_Problem description:_ These records need to be repeated exactly, every one of them.

── Data records ──

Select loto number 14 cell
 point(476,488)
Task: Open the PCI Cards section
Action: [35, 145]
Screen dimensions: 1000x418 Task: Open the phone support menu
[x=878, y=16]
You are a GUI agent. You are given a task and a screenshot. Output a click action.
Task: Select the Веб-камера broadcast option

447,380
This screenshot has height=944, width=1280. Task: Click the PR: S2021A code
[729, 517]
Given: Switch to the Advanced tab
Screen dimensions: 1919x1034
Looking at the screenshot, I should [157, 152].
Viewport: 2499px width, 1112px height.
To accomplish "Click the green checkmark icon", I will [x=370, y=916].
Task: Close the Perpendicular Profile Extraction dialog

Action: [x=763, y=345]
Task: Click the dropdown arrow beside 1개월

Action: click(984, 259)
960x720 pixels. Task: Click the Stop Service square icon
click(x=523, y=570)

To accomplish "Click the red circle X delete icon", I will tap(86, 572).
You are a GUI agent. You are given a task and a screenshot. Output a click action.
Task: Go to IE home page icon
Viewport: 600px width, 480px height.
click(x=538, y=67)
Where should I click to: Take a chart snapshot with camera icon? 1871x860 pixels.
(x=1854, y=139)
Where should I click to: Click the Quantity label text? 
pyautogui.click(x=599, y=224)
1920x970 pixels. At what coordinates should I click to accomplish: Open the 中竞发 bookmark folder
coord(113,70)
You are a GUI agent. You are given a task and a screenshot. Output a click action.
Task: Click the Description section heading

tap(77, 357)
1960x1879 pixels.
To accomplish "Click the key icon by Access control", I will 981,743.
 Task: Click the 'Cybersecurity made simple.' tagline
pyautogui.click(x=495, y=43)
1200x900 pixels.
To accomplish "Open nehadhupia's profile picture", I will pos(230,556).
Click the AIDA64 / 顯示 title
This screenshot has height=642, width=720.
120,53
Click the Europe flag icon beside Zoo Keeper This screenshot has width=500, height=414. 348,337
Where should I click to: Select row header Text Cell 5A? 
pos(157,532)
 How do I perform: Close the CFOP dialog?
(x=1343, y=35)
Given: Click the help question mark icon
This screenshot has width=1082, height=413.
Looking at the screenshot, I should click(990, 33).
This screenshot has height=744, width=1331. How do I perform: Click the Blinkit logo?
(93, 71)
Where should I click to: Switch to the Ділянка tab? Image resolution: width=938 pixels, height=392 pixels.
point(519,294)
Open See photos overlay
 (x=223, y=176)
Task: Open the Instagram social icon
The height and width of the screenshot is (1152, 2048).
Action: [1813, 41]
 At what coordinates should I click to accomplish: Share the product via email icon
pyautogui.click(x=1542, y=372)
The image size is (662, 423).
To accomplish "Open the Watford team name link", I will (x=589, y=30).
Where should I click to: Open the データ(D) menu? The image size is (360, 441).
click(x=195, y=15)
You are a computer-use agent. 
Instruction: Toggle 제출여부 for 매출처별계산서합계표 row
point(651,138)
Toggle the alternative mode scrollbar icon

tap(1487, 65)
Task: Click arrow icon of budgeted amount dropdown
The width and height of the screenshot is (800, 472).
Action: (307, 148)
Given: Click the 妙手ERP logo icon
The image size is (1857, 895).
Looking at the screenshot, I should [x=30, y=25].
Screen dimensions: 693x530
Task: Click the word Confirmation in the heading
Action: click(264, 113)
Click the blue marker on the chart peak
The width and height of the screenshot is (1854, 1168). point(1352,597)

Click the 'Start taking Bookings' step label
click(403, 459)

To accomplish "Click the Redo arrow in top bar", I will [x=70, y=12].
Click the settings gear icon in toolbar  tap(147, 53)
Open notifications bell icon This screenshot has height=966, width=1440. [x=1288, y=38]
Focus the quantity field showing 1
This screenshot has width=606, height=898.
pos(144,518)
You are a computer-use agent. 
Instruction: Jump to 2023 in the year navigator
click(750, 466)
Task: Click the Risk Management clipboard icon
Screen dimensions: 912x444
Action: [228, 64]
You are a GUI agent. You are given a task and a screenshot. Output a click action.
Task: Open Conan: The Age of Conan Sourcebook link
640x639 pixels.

───

_Response for this exercise:_
Select loto number 14 cell
 point(476,488)
Task: Open the PCI Cards section
Action: [35, 145]
Screen dimensions: 1000x418 Task: Open the phone support menu
[x=878, y=16]
You are a GUI agent. You are given a task and a screenshot. Output a click action.
Task: Select the Веб-камера broadcast option

447,380
This screenshot has height=944, width=1280. Task: Click the PR: S2021A code
[729, 517]
Given: Switch to the Advanced tab
Screen dimensions: 1919x1034
Looking at the screenshot, I should [157, 152].
Viewport: 2499px width, 1112px height.
To accomplish "Click the green checkmark icon", I will [x=370, y=916].
Task: Close the Perpendicular Profile Extraction dialog

Action: [x=763, y=345]
Task: Click the dropdown arrow beside 1개월

Action: click(984, 259)
960x720 pixels. Task: Click the Stop Service square icon
click(x=523, y=570)

To accomplish "Click the red circle X delete icon", I will tap(86, 572).
You are a GUI agent. You are given a task and a screenshot. Output a click action.
Task: Go to IE home page icon
Viewport: 600px width, 480px height.
click(x=538, y=67)
Where should I click to: Take a chart snapshot with camera icon? 1871x860 pixels.
(x=1854, y=139)
Where should I click to: Click the Quantity label text? 
pyautogui.click(x=599, y=224)
1920x970 pixels. At what coordinates should I click to accomplish: Open the 中竞发 bookmark folder
coord(113,70)
You are a GUI agent. You are given a task and a screenshot. Output a click action.
Task: Click the Description section heading

tap(77, 357)
1960x1879 pixels.
To accomplish "Click the key icon by Access control", I will 981,743.
 Task: Click the 'Cybersecurity made simple.' tagline
pyautogui.click(x=495, y=43)
1200x900 pixels.
To accomplish "Open nehadhupia's profile picture", I will pos(230,556).
Click the AIDA64 / 顯示 title
This screenshot has height=642, width=720.
120,53
Click the Europe flag icon beside Zoo Keeper This screenshot has width=500, height=414. 348,337
Where should I click to: Select row header Text Cell 5A? 
pos(157,532)
 How do I perform: Close the CFOP dialog?
(x=1343, y=35)
Given: Click the help question mark icon
This screenshot has width=1082, height=413.
Looking at the screenshot, I should click(990, 33).
This screenshot has height=744, width=1331. How do I perform: Click the Blinkit logo?
(93, 71)
Where should I click to: Switch to the Ділянка tab? Image resolution: width=938 pixels, height=392 pixels.
point(519,294)
Open See photos overlay
 (x=223, y=176)
Task: Open the Instagram social icon
The height and width of the screenshot is (1152, 2048).
Action: [1813, 41]
 At what coordinates should I click to accomplish: Share the product via email icon
pyautogui.click(x=1542, y=372)
The image size is (662, 423).
To accomplish "Open the Watford team name link", I will (x=589, y=30).
Where should I click to: Open the データ(D) menu? The image size is (360, 441).
click(x=195, y=15)
You are a computer-use agent. 
Instruction: Toggle 제출여부 for 매출처별계산서합계표 row
point(651,138)
Toggle the alternative mode scrollbar icon

tap(1487, 65)
Task: Click arrow icon of budgeted amount dropdown
The width and height of the screenshot is (800, 472).
Action: (307, 148)
Given: Click the 妙手ERP logo icon
The image size is (1857, 895).
Looking at the screenshot, I should [x=30, y=25].
Screen dimensions: 693x530
Task: Click the word Confirmation in the heading
Action: click(264, 113)
Click the blue marker on the chart peak
The width and height of the screenshot is (1854, 1168). point(1352,597)

Click the 'Start taking Bookings' step label
click(403, 459)

To accomplish "Click the Redo arrow in top bar", I will [x=70, y=12].
Click the settings gear icon in toolbar  tap(147, 53)
Open notifications bell icon This screenshot has height=966, width=1440. [x=1288, y=38]
Focus the quantity field showing 1
This screenshot has width=606, height=898.
pos(144,518)
You are a computer-use agent. 
Instruction: Jump to 2023 in the year navigator
click(750, 466)
Task: Click the Risk Management clipboard icon
Screen dimensions: 912x444
Action: [228, 64]
You are a GUI agent. You are given a task and a screenshot. Output a click action.
Task: Open Conan: The Age of Conan Sourcebook link
640x639 pixels.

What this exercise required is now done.